PROVIDED INFORMATION:
--
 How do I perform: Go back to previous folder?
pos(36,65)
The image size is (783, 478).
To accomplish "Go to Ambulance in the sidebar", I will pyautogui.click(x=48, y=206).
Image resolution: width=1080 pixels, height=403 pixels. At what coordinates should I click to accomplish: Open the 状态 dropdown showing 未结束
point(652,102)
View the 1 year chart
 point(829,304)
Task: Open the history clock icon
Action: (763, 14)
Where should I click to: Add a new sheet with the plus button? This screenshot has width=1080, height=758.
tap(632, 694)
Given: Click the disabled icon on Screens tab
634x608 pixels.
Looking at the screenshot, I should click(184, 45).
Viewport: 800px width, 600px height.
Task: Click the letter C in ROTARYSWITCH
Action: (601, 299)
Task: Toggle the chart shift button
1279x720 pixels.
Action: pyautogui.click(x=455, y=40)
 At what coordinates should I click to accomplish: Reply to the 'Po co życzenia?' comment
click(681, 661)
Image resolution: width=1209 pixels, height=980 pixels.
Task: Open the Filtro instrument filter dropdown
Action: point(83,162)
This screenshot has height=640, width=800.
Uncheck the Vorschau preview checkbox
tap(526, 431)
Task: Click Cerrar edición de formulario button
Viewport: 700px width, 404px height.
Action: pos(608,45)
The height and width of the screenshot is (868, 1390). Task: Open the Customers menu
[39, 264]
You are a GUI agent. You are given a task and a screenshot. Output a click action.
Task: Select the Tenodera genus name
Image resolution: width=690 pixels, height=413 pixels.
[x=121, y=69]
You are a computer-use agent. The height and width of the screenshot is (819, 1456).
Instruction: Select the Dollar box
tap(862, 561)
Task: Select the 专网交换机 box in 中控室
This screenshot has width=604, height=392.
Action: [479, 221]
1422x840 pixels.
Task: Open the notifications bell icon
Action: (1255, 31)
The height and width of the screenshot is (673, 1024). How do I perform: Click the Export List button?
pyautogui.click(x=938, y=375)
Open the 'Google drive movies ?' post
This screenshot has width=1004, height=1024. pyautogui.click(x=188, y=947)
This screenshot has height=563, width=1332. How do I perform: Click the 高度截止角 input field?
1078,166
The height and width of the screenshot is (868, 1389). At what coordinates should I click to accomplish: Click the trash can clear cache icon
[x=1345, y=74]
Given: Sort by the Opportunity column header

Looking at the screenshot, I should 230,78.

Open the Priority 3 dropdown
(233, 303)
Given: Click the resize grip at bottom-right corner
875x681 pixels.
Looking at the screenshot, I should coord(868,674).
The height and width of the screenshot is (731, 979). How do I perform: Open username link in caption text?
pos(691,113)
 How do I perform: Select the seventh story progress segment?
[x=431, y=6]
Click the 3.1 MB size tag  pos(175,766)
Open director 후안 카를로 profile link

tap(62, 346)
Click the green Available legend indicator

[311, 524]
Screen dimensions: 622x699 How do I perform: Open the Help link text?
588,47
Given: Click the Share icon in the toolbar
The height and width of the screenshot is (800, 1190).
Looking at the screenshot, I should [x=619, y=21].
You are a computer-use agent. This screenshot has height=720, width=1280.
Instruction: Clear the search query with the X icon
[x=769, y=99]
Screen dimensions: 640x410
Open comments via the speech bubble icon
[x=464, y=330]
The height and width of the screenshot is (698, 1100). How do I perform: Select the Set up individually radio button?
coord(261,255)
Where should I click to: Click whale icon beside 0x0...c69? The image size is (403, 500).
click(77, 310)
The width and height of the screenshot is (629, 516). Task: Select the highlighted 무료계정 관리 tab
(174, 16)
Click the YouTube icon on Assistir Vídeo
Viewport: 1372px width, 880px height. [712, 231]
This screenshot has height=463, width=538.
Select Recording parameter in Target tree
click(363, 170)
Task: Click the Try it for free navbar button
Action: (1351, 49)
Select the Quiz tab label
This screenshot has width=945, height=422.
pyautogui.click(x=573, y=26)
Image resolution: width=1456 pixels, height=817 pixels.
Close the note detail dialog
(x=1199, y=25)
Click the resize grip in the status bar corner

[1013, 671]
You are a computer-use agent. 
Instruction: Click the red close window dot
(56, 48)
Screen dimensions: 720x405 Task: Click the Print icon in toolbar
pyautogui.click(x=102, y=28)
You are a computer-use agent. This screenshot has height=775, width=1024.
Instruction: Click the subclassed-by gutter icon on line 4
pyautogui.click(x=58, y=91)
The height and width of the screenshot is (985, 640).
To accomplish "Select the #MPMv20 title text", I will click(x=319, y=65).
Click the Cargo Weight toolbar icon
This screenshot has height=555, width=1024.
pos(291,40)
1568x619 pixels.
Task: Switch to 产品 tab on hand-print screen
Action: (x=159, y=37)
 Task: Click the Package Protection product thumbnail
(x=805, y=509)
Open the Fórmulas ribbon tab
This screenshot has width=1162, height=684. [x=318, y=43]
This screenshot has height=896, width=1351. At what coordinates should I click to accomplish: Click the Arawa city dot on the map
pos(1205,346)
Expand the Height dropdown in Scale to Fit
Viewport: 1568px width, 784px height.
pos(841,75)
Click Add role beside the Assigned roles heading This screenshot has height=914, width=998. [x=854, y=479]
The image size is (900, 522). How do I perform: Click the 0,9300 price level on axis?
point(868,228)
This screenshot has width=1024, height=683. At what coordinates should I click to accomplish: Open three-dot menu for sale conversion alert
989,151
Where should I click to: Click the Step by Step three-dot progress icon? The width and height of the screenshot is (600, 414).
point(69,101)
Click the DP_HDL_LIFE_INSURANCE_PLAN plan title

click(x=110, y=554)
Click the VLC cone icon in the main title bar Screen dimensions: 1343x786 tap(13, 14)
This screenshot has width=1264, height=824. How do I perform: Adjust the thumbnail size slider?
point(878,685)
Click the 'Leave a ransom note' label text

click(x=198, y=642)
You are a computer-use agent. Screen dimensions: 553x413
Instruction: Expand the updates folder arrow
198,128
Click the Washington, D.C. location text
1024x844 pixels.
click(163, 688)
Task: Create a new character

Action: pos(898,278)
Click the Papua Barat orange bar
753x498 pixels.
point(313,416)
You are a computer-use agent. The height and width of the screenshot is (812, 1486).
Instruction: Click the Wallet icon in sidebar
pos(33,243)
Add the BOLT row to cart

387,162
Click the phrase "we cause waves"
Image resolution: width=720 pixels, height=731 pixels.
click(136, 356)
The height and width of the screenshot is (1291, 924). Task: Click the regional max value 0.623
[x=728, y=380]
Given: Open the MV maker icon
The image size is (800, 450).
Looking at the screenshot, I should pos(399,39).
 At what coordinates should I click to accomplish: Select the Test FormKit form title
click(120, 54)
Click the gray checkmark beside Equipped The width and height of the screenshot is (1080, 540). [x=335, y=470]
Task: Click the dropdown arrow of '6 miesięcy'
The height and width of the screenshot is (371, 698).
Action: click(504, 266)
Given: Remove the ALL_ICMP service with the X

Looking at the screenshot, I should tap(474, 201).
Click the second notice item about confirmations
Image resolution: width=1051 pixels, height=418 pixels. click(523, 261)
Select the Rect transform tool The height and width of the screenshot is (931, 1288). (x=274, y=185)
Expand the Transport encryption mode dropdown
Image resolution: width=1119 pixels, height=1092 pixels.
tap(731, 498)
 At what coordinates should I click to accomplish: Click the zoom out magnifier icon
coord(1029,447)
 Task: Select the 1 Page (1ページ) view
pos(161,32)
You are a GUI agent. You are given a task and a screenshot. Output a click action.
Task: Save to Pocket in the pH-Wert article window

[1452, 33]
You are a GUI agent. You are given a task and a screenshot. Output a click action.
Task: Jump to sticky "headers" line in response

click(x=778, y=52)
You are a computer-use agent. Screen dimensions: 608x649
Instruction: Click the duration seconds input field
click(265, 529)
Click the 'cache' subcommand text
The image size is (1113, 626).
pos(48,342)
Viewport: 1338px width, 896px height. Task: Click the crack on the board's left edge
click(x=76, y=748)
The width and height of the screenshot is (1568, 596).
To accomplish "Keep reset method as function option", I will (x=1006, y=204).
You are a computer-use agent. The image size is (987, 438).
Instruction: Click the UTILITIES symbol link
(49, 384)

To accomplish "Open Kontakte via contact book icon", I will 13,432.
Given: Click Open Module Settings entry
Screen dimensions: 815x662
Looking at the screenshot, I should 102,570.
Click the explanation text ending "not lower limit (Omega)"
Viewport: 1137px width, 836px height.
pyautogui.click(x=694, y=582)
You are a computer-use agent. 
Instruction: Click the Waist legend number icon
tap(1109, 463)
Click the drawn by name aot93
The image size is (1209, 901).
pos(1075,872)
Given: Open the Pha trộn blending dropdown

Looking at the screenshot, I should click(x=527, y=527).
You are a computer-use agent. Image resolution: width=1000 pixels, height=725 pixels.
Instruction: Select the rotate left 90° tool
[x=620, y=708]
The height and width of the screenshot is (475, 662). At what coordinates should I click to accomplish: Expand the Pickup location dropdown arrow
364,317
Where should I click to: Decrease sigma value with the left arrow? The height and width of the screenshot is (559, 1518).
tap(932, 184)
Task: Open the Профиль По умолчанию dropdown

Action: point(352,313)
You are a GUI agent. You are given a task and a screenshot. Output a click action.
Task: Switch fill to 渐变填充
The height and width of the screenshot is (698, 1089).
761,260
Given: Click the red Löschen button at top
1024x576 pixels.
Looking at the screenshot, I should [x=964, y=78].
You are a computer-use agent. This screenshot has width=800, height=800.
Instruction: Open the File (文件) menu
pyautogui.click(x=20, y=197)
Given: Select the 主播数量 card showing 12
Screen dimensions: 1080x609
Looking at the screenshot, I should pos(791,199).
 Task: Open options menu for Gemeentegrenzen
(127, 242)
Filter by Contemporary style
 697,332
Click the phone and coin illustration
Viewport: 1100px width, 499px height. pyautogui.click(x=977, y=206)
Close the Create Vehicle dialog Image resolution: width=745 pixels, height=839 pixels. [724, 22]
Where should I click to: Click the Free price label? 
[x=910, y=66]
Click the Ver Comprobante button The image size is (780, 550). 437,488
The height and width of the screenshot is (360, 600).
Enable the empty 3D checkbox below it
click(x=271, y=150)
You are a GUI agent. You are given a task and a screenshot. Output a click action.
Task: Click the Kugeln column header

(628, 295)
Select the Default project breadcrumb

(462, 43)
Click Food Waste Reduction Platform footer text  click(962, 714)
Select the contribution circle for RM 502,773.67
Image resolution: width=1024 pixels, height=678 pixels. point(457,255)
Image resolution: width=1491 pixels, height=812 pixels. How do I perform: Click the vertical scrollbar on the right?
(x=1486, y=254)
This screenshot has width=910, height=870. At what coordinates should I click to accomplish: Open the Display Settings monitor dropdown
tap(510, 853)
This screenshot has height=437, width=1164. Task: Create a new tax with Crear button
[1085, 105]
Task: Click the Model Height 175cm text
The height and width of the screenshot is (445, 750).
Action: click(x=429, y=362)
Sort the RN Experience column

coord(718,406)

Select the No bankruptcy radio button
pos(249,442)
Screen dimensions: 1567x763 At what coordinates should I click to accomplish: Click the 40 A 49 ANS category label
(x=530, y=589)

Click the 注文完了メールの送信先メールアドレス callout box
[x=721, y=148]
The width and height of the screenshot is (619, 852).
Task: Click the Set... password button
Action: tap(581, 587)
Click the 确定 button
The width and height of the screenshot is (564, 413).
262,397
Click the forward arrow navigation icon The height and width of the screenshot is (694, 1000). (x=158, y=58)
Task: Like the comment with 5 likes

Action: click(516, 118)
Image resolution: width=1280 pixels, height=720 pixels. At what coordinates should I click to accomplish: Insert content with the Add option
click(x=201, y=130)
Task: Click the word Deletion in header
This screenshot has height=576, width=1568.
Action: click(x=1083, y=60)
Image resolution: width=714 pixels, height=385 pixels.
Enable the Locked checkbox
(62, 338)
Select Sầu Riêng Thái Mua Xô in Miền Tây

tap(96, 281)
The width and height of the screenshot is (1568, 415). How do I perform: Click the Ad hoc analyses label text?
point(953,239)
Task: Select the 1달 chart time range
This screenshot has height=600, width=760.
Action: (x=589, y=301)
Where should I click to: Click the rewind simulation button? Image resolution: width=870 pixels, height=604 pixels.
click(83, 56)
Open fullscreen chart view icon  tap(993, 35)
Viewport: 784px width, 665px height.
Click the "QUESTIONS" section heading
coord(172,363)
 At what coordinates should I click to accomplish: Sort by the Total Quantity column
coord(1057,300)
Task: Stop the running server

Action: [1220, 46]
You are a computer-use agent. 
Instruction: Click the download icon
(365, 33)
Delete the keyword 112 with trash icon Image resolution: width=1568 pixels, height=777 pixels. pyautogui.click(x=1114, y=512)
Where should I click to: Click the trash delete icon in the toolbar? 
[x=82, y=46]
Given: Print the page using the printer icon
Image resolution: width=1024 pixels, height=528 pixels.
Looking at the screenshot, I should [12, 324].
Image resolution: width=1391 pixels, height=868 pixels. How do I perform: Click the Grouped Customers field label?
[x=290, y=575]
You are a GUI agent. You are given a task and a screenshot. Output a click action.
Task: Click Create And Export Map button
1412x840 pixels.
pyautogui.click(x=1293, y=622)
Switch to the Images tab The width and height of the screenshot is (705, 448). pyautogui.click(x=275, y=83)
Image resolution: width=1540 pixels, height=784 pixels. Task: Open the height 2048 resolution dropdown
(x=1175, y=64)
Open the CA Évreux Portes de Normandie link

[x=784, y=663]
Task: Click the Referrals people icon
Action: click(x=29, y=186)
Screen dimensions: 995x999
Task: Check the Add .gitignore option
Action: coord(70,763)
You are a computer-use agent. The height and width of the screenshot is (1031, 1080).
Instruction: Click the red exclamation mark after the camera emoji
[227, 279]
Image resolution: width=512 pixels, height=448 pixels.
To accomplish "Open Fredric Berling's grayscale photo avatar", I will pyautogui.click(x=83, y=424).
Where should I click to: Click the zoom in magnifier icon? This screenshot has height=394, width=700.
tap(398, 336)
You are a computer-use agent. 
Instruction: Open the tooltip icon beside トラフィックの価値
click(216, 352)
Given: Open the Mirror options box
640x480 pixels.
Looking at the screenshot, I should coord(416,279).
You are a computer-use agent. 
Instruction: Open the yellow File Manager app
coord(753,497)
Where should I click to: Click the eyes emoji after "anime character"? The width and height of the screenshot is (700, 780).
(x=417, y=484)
--
DESCRIPTION OF THE TASK: All lines above from the line with "Image resolution: width=1280" through the line with "Image resolution: width=714", both included, are to be set down exactly, with nothing else.

EXERCISE OUTPUT:
Image resolution: width=1280 pixels, height=720 pixels. At what coordinates should I click to accomplish: Insert content with the Add option
click(x=201, y=130)
Task: Click the word Deletion in header
This screenshot has height=576, width=1568.
Action: click(x=1083, y=60)
Image resolution: width=714 pixels, height=385 pixels.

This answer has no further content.